BEGIN
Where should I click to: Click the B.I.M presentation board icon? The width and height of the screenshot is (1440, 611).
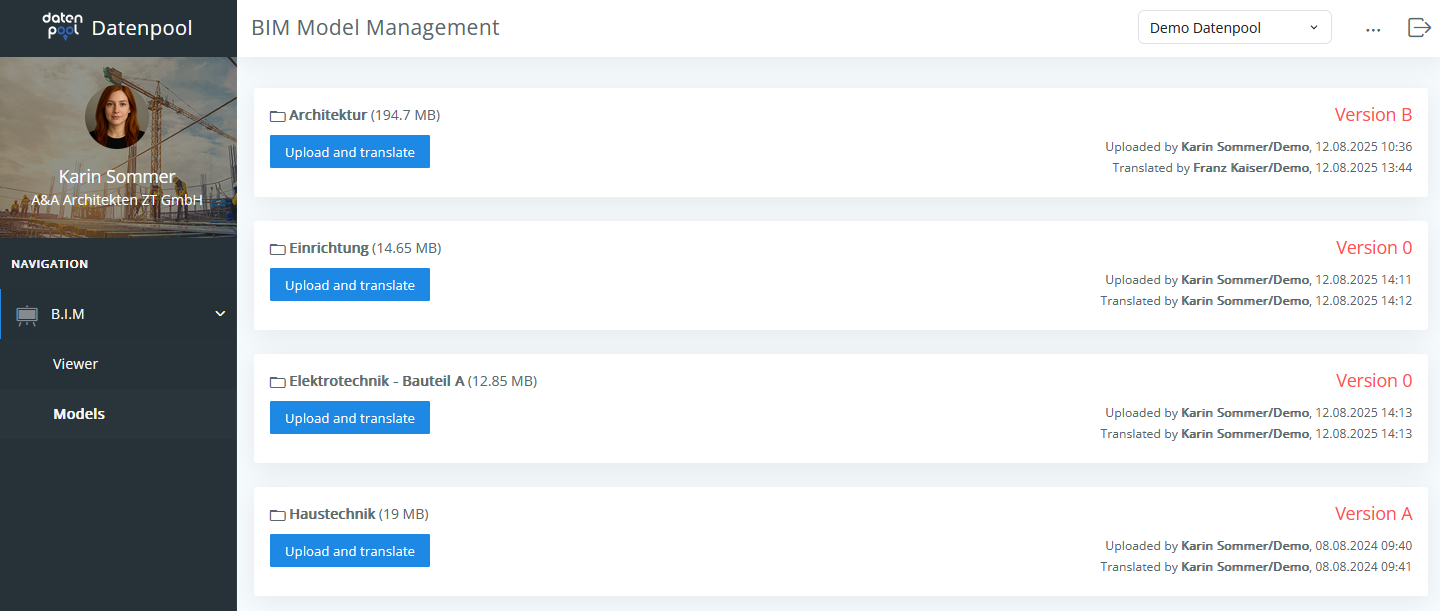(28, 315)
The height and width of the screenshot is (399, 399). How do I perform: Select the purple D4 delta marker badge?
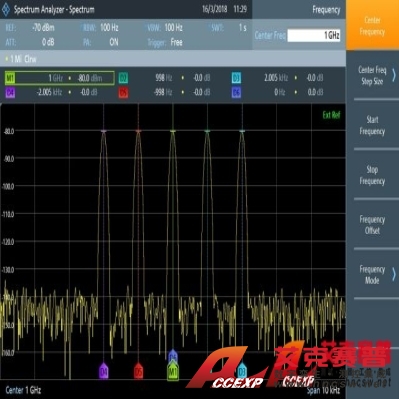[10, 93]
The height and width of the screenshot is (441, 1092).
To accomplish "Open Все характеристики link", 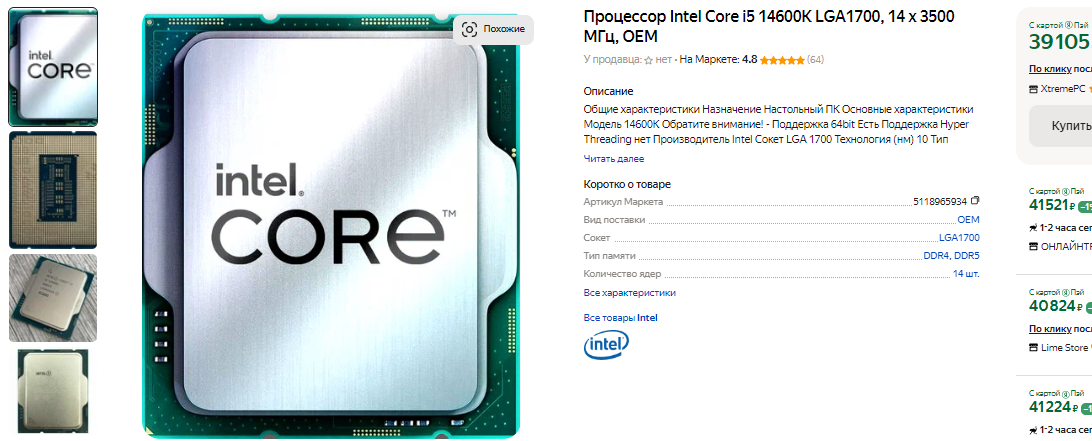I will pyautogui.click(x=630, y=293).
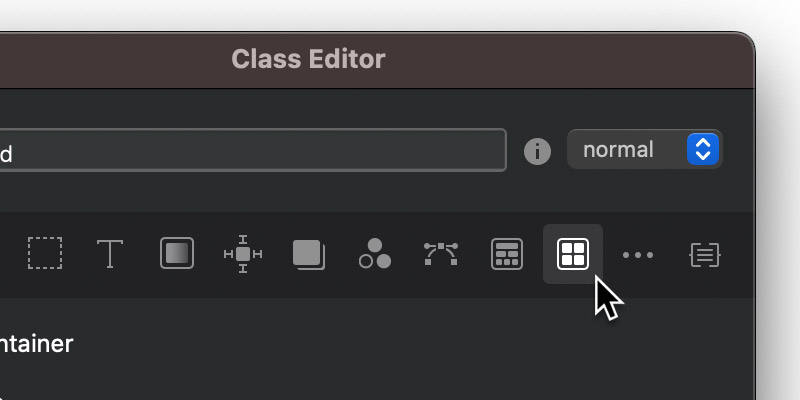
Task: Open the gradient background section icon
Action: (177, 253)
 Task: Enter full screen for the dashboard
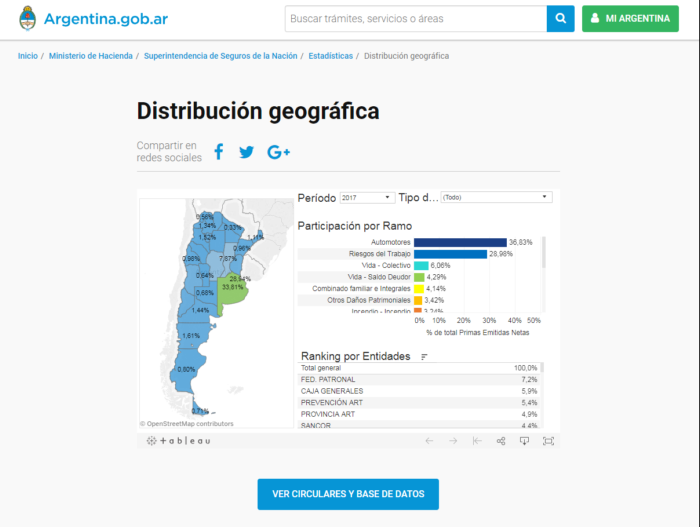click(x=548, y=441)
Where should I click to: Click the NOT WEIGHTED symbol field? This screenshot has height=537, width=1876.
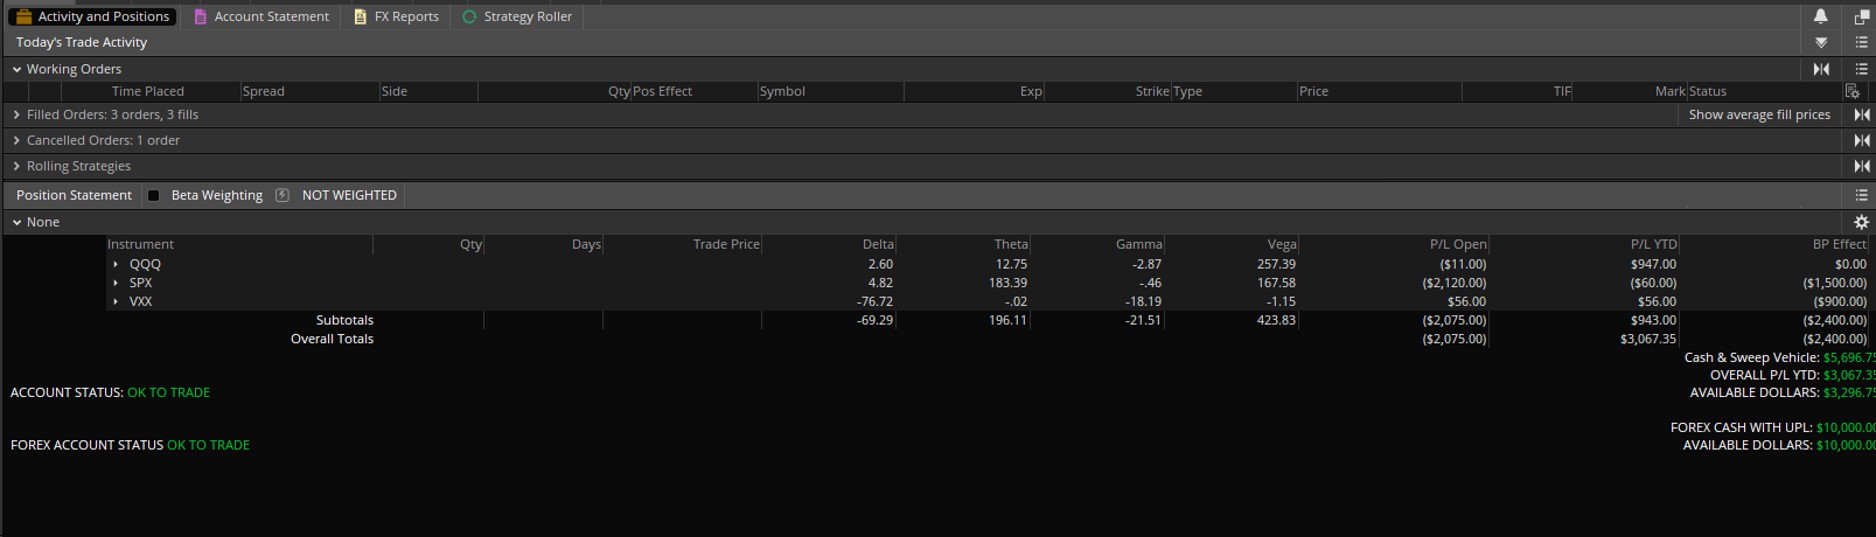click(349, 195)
END
BEGIN
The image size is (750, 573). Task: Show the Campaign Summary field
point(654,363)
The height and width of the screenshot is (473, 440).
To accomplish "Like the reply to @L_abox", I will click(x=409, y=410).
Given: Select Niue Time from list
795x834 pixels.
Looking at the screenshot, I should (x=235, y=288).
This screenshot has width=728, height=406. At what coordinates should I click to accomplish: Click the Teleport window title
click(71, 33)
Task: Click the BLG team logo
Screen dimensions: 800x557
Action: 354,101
END
- Aim of the task -
From the line containing "Where should I click to: Click the B.I.M" through the line containing "The height and width of the screenshot is (441, 1092).", copy every line above exactly, without pictures.

- Completed task -
Where should I click to: Click the B.I.M presentation board icon? The width and height of the screenshot is (1440, 611).
(28, 315)
The height and width of the screenshot is (399, 399). How do I perform: Select the purple D4 delta marker badge?
[10, 93]
The height and width of the screenshot is (441, 1092).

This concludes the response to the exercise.